Die Preisentwicklung in diesem Jahr hat sich merklich abgeflacht. Der durchschnittliche Quadratmeterpreis für Einfamilienhäuser lag Ende April bei 8018 Franken. Ein Rückgang von 17 Franken im Vergleich zum Vormonat. Für ein typisches Einfamilienhaus mit 140 Quadratmetern muss man also über 1,1 Millionen Franken auf den Tisch legen. Eigentumswohnungen kommen auf einen Durchschnittspreis von 9422 Franken pro Quadratmeter. Im Jahresvergleich sieht’s allerdings positiver aus: Einfamilienhäuser sind um 4,3 Prozent teurer geworden und Eigentumswohnungen sogar um 4,4 Prozent. Aber, und das ist wichtig, die regionale Preisentwicklung zeigt ein differenziertes Bild.
Regionale Unterschiede
In der Zentralschweiz beispielsweise gab es einen Rückgang bei Einfamilienhäusern um 4,2 Prozent, während es im Mittelland um 1,5 Prozent nach unten ging.
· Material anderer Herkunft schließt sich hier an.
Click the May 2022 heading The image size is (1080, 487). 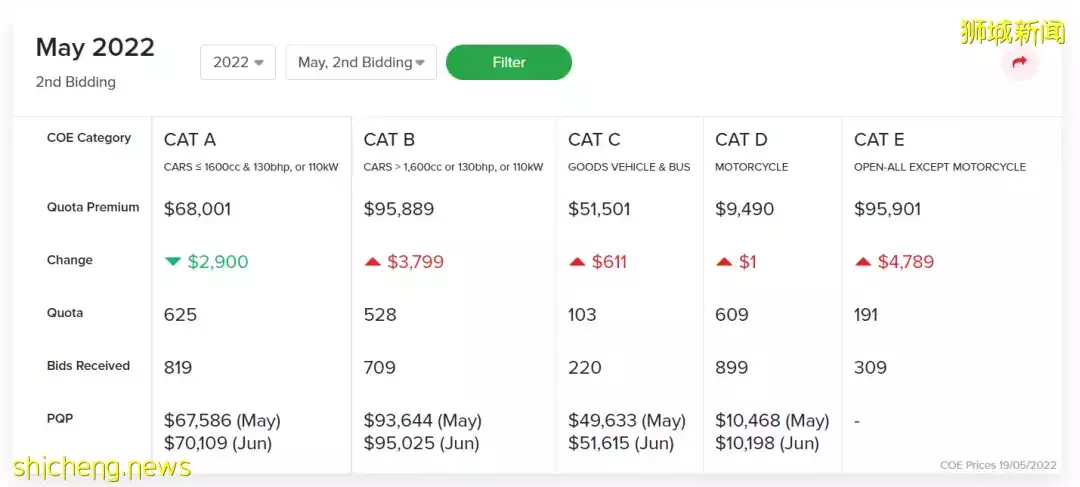95,47
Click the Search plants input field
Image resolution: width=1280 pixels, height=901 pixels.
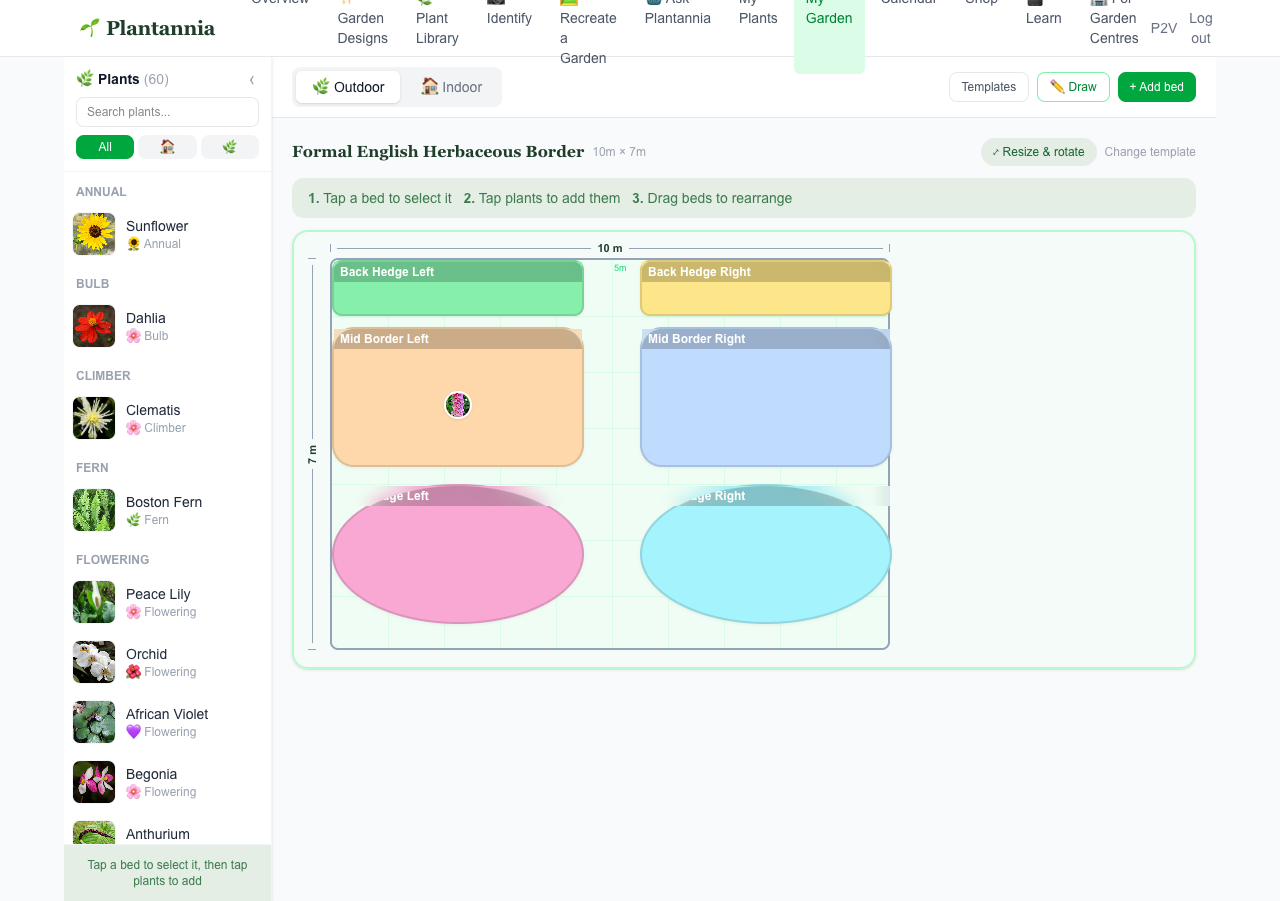coord(167,112)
Spannend wird es in der Nordwestschweiz, wo die Preise um 1,2 Prozent gestiegen sind, und in der Genferseeregion, wo sie um 0,9 Prozent zulegten. Für Eigentumswohnungen sieht die Lage im Tessin nicht rosig aus – hier gab es einen Rückgang um 0,8 Prozent. Im Gegensatz dazu verzeichnet die Genferseeregion einen Anstieg von 1,2 Prozent. Die Unterschiede sind also nicht nur regional, sondern auch in den Typen von Immobilien bemerkenswert.
Jetzt wird’s interessant, wenn wir einen Blick über die Grenze nach Deutschland werfen. Hier sind die Immobilienpreise in den letzten Jahren förmlich explodiert. Der durchschnittliche Quadratmeterpreis für Kaufimmobilien liegt bei etwa 2.950 Euro und hat im Vergleich zum letzten Quartal um 0,3 Prozent zugelegt. Die Preisspanne ist enorm – von 1.101 Euro bis zu unglaublichen 21.256 Euro pro Quadratmeter. Auch in Deutschland gibt es, wie in der Schweiz, regionale Unterschiede. Die Mietpreise variieren stark, je nach Lage und Ausstattung. Im Vergleich dazu scheinen die Schweizer Preise, besonders im Einfamilienhaus-Sektor, für viele immer noch als stabil und verlässlich.
Marktentwicklung im Kontext
Beide Länder zeigen, dass die Immobilienpreise stark von regionalen Gegebenheiten abhängen. Während die Schweiz eine gewisse Stabilität aufweist, ist Deutschland in einem regelrechten Preiskampf gefangen. Es bleibt abzuwarten, wie sich die Märkte in den kommenden Monaten entwickeln werden – ob das Angebot die Nachfrage übertreffen wird oder ob wir weiterhin mit Preisanstiegen rechnen müssen. Die Frage, die sich viele stellen, ist: Wo liegt der ideale Zeitpunkt für den Kauf oder Verkauf? Ein Blick auf die Zahlen kann helfen, aber am Ende des Tages entscheiden auch persönliche Umstände und Wünsche. Wer weiß, vielleicht ist der Traum vom Eigenheim in der Schweiz doch nicht so weit weg, wie man denkt.